VOTER GUIDE

So much depends upon the sacred act of voting!

At NM IPL there are several prongs to our work. Many of you are involved in one or more of these prongs.

*Education and Inspiration or prayer, meditation and rituals

*Hands on actions for energy efficiency, solar installation, food production, tree planting, supporting local agriculture

*Public policy Advocacy

Regarding the third prong we are so grateful for more and more people of faith and or conscience stepping up in so many ways. Here are a few.
  • Meetings this month with Congressional delegates as part of national IPL effort to discuss the For the People Act, HR1 and S1 getting “dark money” out of voting and supporting voting rights. We also addressed Building Sustainable and Resilient Infrastructures with the American Jobs Plan and the THRIVE Act. NM IPL folks from Gallup, Jemez, Carlsbad, and Albuquerque attended zoom meetings with leaders.
  • Thank you to a number of folks who have signed up to speak in support of EPA methane rules at a federal online EPA hearing!! We have folks from Albuquerque, Santa Fe, Taos, and Carlsbad.
  • The Policy Advocacy Group meets monthly. The next meeting is June 2 at 9 am on zoom. Everyone is invited to be on the list to get notes and invitations for actions or attend the meetings. Just send a note to joan@nm-ipl.org.

Finally, there is a special election in Congressional District 1 now until June 1. VOTING IS A SACRED ACT. If you are in this district, or have friends and family in this district, PLEASE VOTE for the candidate of your choice because voting is a sacred responsibility for the Common Good, our neighbors and Sacred Creation!!!
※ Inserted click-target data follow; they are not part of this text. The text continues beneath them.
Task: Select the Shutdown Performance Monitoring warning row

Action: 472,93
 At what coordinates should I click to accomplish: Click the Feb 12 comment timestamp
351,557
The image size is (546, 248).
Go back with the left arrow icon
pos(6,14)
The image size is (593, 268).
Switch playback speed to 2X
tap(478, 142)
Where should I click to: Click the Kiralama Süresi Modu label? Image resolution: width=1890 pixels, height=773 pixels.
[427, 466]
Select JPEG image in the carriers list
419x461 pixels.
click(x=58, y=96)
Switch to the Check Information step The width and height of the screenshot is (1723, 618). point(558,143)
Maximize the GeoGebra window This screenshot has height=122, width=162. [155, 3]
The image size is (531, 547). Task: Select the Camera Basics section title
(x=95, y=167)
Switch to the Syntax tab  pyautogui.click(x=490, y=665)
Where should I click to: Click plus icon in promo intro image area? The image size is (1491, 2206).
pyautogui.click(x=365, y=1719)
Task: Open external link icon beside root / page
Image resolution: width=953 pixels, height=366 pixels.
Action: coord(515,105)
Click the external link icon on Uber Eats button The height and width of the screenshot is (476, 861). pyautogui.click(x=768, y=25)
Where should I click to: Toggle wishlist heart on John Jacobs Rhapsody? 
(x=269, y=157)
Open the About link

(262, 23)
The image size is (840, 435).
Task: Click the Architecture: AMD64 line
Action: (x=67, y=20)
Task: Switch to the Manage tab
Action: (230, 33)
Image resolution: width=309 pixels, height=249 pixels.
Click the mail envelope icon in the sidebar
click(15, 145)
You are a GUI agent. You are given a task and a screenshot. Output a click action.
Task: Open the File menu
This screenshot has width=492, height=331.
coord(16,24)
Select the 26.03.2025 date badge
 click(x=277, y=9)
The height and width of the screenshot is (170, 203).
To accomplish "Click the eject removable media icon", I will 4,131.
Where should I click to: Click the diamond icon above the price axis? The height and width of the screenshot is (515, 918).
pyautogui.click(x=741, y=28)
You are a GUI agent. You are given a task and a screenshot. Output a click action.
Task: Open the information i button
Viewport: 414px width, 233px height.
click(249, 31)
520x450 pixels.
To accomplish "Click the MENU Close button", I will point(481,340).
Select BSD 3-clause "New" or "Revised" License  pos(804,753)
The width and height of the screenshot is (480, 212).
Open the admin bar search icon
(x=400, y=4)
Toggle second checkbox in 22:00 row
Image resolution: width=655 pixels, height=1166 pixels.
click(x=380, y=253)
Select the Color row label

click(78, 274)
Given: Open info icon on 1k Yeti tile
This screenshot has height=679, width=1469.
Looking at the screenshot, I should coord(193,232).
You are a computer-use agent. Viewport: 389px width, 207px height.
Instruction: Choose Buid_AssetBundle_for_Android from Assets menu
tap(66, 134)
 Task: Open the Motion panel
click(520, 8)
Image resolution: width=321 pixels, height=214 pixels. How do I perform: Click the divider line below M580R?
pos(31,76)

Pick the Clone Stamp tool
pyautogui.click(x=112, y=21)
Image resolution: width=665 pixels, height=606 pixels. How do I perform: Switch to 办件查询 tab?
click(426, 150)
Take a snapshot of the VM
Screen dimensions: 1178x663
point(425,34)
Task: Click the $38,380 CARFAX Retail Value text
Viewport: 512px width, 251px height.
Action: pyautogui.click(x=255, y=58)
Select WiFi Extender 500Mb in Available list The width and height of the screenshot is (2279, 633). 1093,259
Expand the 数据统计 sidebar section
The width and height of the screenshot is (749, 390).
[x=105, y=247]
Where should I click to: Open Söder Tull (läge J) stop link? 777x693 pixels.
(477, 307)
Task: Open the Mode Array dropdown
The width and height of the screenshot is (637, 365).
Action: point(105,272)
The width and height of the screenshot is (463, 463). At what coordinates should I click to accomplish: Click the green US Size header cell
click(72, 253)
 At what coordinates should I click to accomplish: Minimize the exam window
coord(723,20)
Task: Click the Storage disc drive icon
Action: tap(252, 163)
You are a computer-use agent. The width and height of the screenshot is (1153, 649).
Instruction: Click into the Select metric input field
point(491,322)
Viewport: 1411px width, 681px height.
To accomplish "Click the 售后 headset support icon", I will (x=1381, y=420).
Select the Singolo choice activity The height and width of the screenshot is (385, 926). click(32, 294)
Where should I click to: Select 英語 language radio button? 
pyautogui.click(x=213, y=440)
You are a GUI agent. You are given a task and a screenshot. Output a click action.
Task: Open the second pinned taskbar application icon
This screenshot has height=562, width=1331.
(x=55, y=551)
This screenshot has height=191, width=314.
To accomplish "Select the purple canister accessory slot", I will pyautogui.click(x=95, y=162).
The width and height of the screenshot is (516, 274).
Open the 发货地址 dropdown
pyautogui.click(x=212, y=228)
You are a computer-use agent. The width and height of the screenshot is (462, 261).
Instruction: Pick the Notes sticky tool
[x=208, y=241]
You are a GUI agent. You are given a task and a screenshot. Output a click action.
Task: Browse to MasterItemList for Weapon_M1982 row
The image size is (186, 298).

Here is VOTING INFO where you can find voting locations and times:

 

Much peace and gratefulness,
Joan Brown,osf, Executive Director

 

Congress Must Act to Pass Infrastructure Legislation With Climate and Clean Energy Investments

(Reprinted from the National IPL Blog)

By Tiffany Hartung, Field Director

It is the moral responsibility of our nation, and our sacred task as people of faith, to care for our neighbors, our common home, and protect our children’s future. We must work for environmental justice and public health while addressing the climate crisis.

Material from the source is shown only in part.